Going forward, home hair care enthusiasts will have a non-digital destination to check out Madison Reed products — and perhaps have a brief interaction with Madi, as the up-and-coming upstart is coming to the shelves at Ulta.

Watson noted that given Ulta’s prominence and uniquely forward-looking attitude, the convergence was a natural fit.

“Ulta has come on fast and furiously as the great retailer in the personal care and beauty industry. We facilitated a meeting in the fall of last year and showed them our product as well as the original idea behind Madi,” Watson explained. “[Ulta is] interested in innovative things that are happening in the beauty and self-care industry. They liked what they saw, and so we decided to see how we can work together.”

That decision to collaborate has turned into Madison Reed’s inclusion on the shelves at 325 Ulta locations nationwide with shelf space to introduce the brand, 13 of its 45 shades and Madi — from whom customers can get recommendations.

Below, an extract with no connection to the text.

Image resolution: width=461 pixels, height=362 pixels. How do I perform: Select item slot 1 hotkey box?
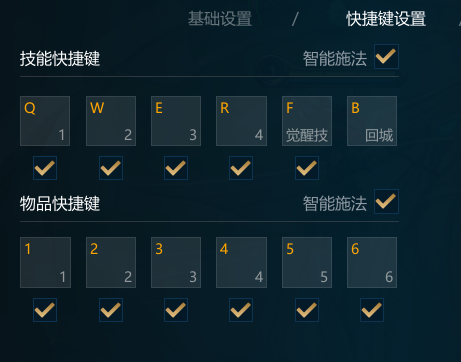click(x=45, y=263)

“The Madison Reed shelves have a unique text number for the Ulta beauty client to text her selfie to Madi. From there the process is the same — Madi runs her AI magic and gives customers a set of recommendations.”

Hair dye might not like seem like a naturally high-tech occupation — in fact, on the surface it seems like a simple consumer good that should be immune to high-tech improvement.

And Madison Reed is committed to continuing to find it — both in the products it releases and the means by which it puts them in customers’ hands. That has meant new journeys lately into the world of chatbots and into the wilds of physical retail — but Madison Reed is certainly a company that isn’t afraid of taking on change.

It is a DIY hair dye firm at heart, after all.